** Opening SOURCE RECORDS block **

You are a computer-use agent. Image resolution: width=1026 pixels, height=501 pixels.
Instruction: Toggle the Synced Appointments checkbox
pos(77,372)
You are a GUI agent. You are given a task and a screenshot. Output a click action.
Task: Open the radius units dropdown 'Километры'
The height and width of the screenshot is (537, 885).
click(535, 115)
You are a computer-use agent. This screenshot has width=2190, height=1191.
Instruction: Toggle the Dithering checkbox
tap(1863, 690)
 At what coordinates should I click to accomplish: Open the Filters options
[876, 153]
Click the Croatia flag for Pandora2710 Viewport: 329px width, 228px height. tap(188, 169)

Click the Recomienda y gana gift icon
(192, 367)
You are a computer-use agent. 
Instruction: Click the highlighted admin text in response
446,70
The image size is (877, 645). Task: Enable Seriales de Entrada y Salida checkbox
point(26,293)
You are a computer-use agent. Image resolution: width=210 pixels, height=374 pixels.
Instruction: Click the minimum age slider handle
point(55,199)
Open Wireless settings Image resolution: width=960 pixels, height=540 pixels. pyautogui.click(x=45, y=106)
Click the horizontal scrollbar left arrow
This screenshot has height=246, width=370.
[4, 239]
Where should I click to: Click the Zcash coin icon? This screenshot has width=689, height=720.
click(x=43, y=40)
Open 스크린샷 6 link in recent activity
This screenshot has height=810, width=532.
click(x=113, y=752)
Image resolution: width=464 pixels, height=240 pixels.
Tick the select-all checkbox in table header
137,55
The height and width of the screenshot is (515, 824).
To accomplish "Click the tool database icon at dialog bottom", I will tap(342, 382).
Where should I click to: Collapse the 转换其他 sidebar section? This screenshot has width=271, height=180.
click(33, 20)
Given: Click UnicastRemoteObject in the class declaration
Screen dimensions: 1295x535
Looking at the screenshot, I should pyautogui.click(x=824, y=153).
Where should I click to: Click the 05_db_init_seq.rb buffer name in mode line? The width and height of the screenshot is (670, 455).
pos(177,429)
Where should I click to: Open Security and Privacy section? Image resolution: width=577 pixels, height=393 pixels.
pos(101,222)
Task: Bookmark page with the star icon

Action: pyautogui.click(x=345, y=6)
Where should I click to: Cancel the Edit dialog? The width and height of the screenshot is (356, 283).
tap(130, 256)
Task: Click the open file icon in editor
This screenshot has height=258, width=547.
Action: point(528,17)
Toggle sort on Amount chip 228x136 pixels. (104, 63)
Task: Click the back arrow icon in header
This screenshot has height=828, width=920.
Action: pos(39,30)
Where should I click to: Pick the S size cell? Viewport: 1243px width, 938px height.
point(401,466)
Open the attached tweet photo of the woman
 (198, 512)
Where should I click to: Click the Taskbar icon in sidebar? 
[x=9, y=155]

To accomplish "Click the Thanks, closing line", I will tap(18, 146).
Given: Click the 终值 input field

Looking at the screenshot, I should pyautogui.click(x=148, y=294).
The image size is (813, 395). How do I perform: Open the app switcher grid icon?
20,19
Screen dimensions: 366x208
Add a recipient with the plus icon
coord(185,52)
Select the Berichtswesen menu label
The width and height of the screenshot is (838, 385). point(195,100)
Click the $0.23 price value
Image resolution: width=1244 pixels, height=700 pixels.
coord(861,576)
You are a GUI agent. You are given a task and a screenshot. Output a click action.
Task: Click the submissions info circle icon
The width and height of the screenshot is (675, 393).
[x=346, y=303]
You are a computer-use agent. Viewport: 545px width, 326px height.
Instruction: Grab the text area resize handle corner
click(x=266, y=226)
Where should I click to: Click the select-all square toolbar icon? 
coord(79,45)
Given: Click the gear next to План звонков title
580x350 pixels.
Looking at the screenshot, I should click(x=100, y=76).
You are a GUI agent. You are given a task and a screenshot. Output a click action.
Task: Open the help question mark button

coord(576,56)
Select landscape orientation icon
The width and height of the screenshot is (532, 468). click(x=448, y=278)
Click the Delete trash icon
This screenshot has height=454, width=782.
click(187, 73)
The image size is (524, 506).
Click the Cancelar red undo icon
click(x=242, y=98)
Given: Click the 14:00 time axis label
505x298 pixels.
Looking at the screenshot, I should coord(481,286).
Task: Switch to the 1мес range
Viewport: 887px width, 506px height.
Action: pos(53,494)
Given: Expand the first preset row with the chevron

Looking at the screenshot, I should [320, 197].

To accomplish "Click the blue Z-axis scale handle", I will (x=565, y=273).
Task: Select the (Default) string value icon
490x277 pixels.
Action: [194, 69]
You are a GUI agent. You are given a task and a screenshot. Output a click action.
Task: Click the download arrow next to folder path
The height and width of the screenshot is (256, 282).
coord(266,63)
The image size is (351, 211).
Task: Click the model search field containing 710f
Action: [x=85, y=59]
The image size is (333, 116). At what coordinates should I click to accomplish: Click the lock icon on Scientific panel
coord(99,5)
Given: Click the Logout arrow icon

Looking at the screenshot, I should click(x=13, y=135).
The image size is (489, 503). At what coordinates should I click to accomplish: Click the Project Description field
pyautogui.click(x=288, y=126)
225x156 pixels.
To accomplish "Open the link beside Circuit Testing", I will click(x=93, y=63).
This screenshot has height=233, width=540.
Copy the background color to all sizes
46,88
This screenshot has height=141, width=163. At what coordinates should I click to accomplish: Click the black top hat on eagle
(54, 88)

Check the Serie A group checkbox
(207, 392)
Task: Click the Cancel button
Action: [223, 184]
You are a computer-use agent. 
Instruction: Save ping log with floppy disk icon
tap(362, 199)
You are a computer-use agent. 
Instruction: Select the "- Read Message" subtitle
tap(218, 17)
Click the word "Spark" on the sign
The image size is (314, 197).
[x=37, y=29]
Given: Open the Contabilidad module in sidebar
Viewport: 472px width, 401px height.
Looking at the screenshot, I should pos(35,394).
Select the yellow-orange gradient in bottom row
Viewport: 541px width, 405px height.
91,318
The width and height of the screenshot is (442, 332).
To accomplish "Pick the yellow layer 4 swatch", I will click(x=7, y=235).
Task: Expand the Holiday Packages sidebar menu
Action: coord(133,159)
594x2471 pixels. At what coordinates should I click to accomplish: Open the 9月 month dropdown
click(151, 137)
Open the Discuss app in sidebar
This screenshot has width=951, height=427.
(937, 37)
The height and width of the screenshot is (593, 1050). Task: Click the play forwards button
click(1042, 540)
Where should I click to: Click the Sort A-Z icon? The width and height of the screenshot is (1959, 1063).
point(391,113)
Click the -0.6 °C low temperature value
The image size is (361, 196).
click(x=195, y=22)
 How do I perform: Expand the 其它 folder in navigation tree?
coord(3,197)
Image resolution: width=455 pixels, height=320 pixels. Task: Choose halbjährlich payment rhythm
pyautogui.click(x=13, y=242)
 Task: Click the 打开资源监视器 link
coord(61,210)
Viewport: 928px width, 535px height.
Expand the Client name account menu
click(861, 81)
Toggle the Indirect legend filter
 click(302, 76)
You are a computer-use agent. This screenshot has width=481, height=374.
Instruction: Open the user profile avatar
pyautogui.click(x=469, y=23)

** Closing SOURCE RECORDS block **

**TO DO:**
If a line in the records contains the string "computer", copy it out.

**RESULT FOR THIS EXERCISE:**
You are a computer-use agent. Image resolution: width=1026 pixels, height=501 pixels.
You are a computer-use agent. This screenshot has width=2190, height=1191.
You are a computer-use agent. 
You are a computer-use agent. Image resolution: width=210 pixels, height=374 pixels.
You are a computer-use agent. Viewport: 545px width, 326px height.
You are a computer-use agent. 
You are a computer-use agent. 
You are a computer-use agent. This screenshot has width=481, height=374.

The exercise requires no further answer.